When I have tried to log into websites in both chrome and my phone, it seemed like the chrome and keychain password managers were still poping up, not 1PW. I think 1PW is poping up first in safari on my iphone, but chrome on my iphone is still defaulting to the chrome password manager. The only way I can get 1PW to open is by clicking the 1PW icon on my browser toolbar. From there, a list of items dropdown and I have to pick the correct one. Often, I pick the incorrect one.

From another article I read, I deactivated the autofill and passwords in both chrome and my iphone but the chrome and iphone passwords managers still popup, not 1PW.

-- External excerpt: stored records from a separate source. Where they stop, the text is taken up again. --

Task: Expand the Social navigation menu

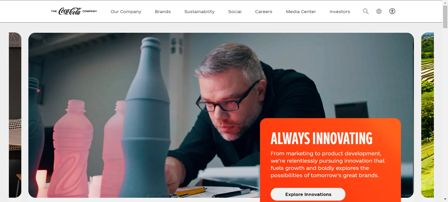Action: click(x=235, y=11)
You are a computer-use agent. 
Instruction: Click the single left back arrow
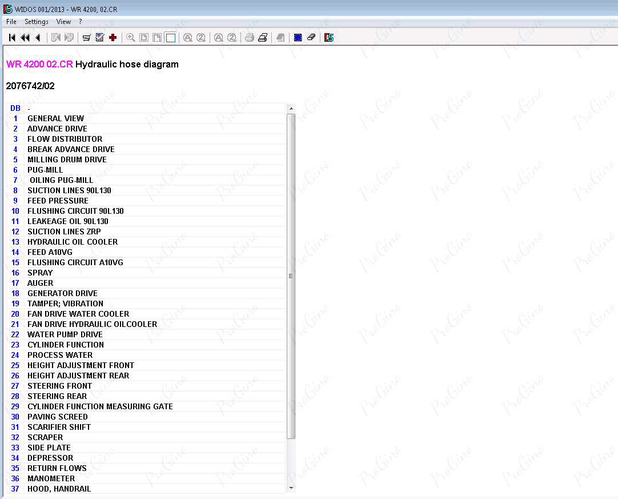coord(38,38)
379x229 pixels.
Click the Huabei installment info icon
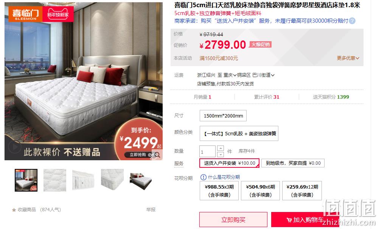click(203, 177)

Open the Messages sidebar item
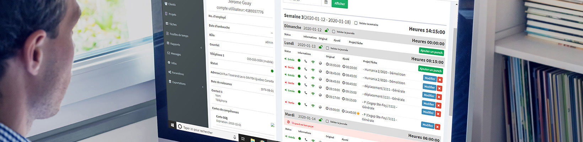[x=175, y=54]
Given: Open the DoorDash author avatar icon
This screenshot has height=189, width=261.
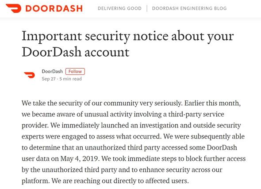Looking at the screenshot, I should coord(30,75).

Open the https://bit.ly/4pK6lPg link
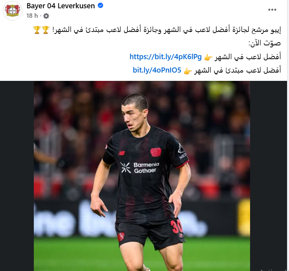166,57
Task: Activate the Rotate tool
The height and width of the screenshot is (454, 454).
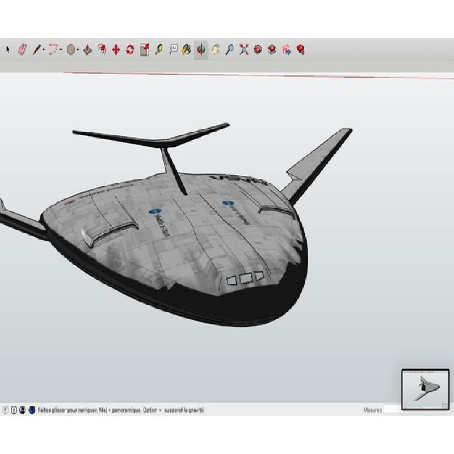Action: tap(130, 50)
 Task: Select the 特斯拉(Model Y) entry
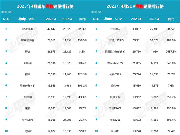(x=115, y=52)
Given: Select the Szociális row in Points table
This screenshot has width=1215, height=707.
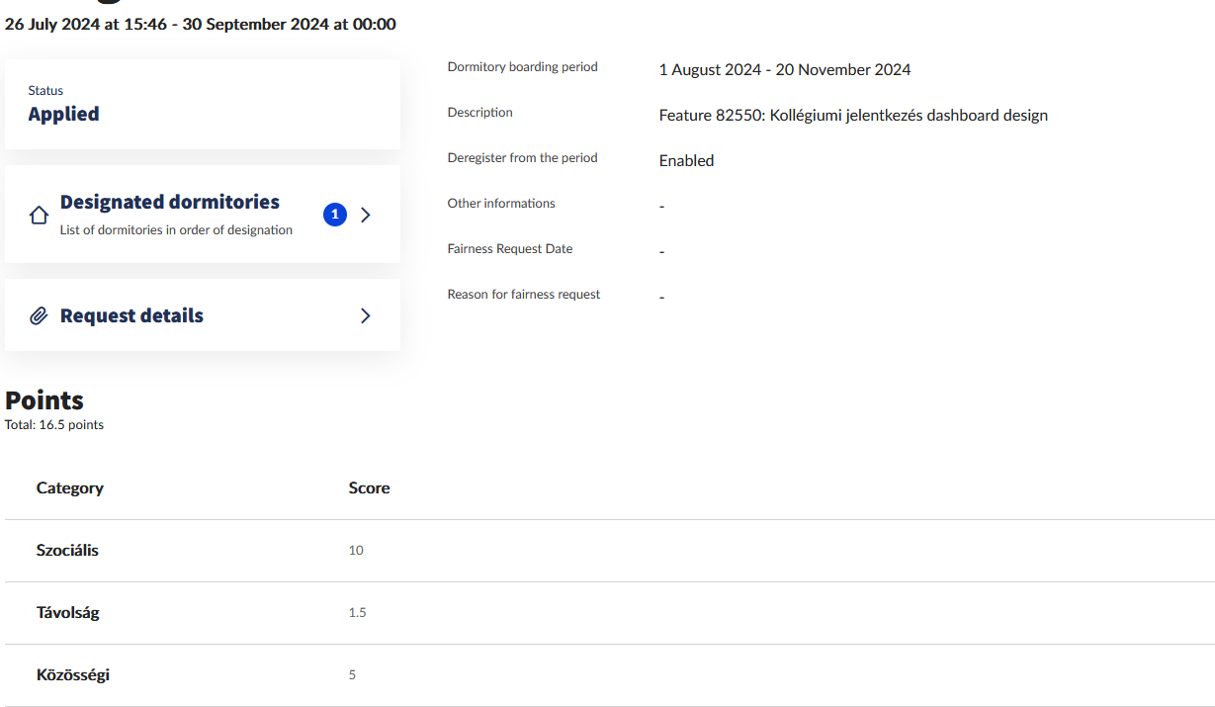Looking at the screenshot, I should [67, 550].
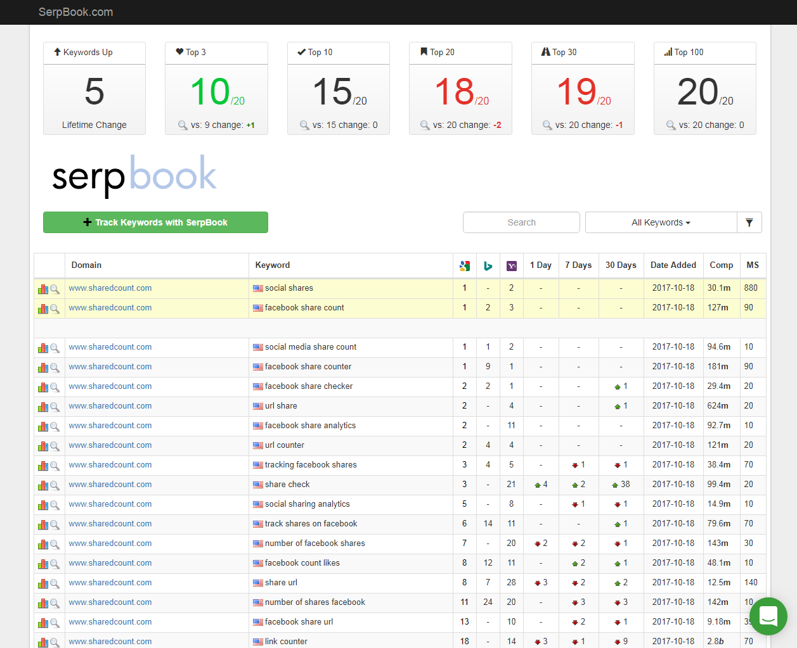Click the Yahoo column header icon
Image resolution: width=797 pixels, height=648 pixels.
pyautogui.click(x=511, y=266)
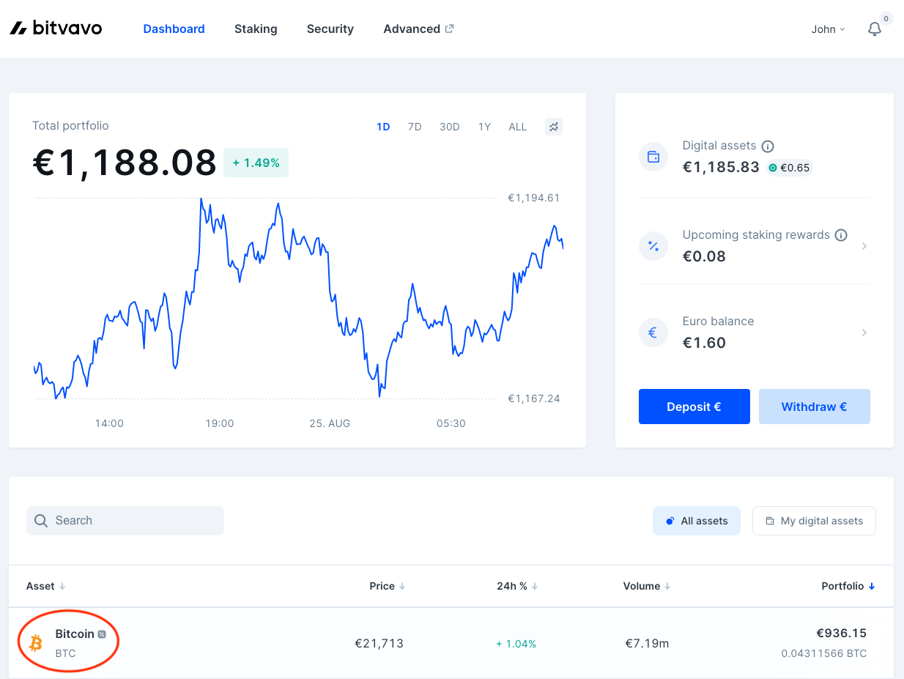Image resolution: width=904 pixels, height=679 pixels.
Task: Select the 7D chart range
Action: coord(415,127)
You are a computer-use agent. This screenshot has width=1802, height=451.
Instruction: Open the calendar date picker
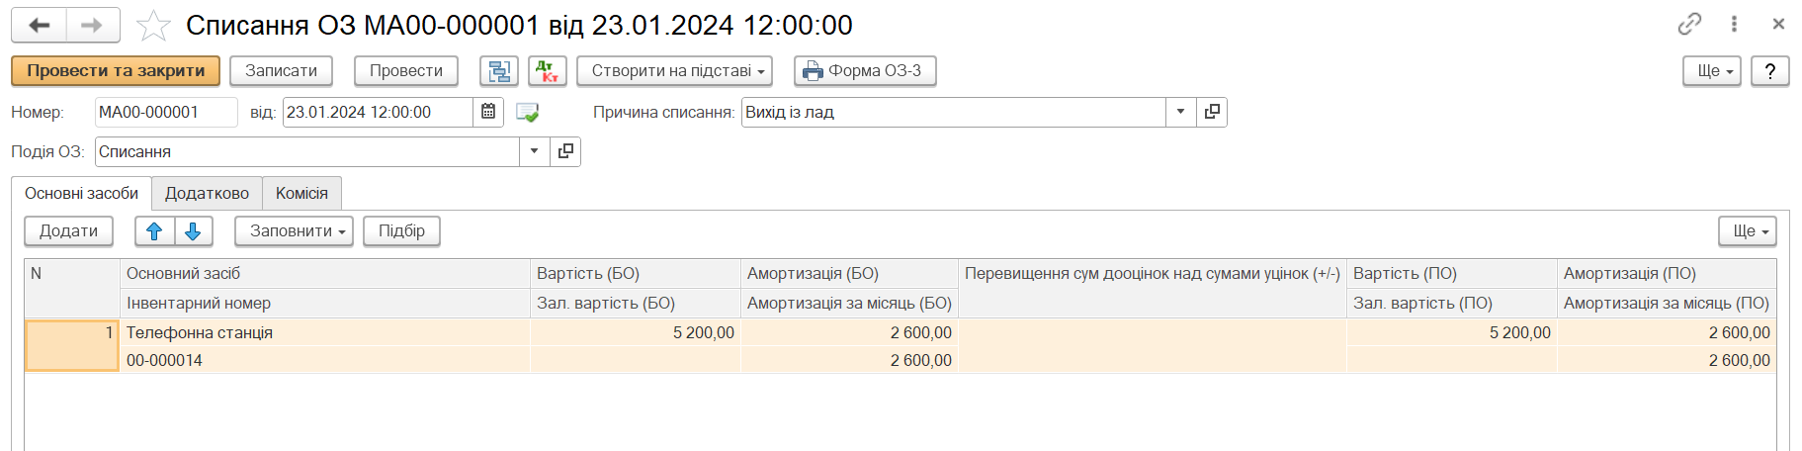(488, 112)
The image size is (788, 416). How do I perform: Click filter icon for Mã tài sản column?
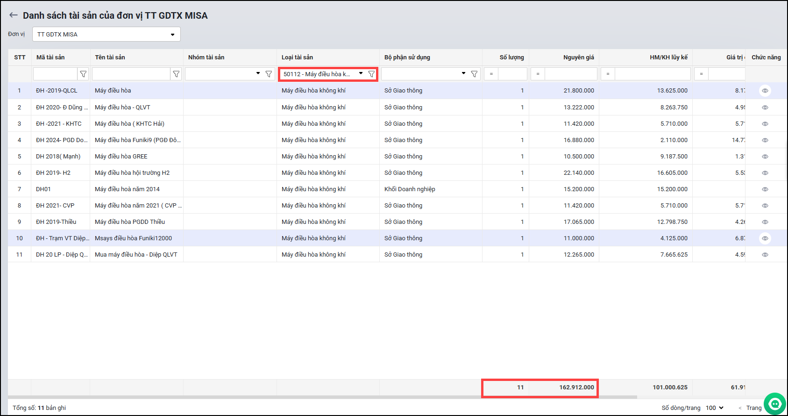(83, 74)
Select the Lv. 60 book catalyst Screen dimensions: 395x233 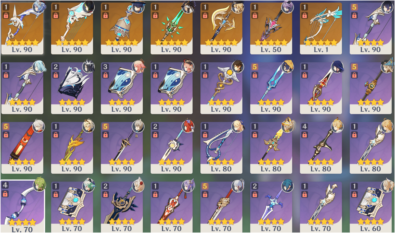371,207
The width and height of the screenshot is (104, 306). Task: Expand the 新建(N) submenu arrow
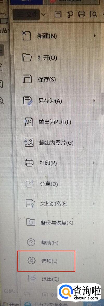click(95, 36)
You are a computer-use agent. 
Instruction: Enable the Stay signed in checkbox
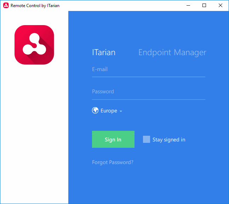point(147,139)
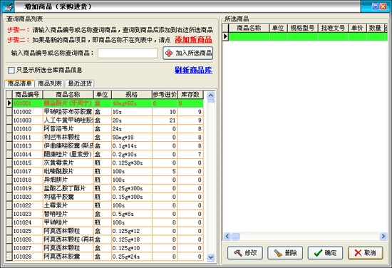The width and height of the screenshot is (392, 268).
Task: Click the green checkmark icon on 确定
Action: [x=318, y=253]
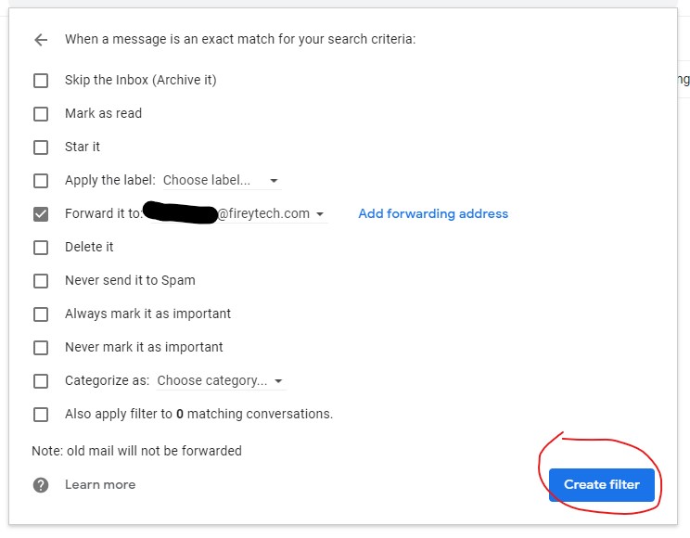Open the Choose label dropdown
This screenshot has height=538, width=690.
[221, 181]
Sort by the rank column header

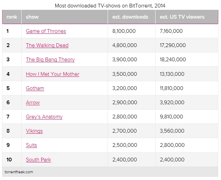coord(12,17)
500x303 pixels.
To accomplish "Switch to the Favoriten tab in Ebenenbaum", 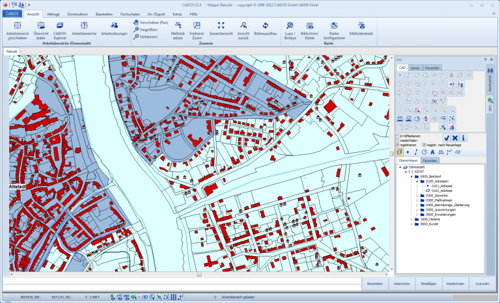I will [430, 160].
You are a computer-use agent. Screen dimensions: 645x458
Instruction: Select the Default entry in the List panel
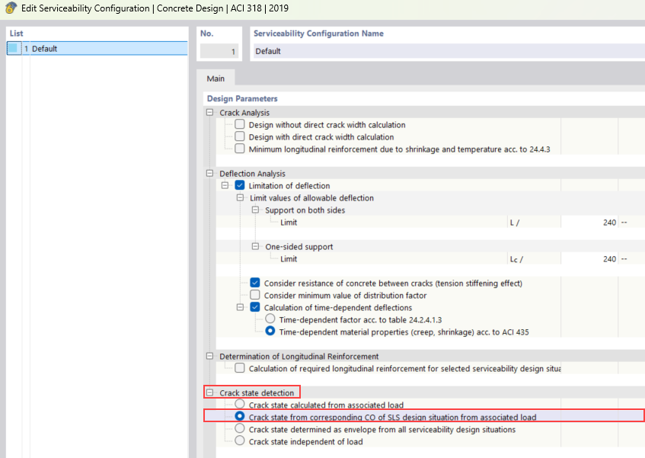pyautogui.click(x=46, y=47)
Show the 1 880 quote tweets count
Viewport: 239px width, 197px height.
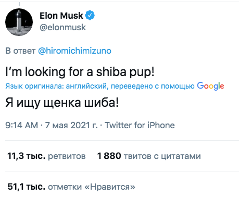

I then read another article that said if there are duplicate items listed for a site, 1PW won't autofill. Google alone has over 30 items listed in my new 1PW vault, many with the same user name. Then I read another that said the best way to get passwords converted to 1PW from other platforms like chrome was NOT to export them in bulk but allow 1PW to save each password one at a time as they were used. Not sure if this means manually entering them or leaving other password managers active at the same time as 1PW.

Bottom line is I am now very confused and not sure what to do. It would be great if 1PW worked like chrome on my PCs and like keychain on my phone and auto-populated logins for sites as I used them without me having to guess which item to select from a long list.

Based on the high recommendations I have gotten about 1PW and the many articles that say it is easy to use, I have now concluded I must be doing something wrong so wanted to go directly to the source and ask the pros how to proceed before I try anything else suggested in an article.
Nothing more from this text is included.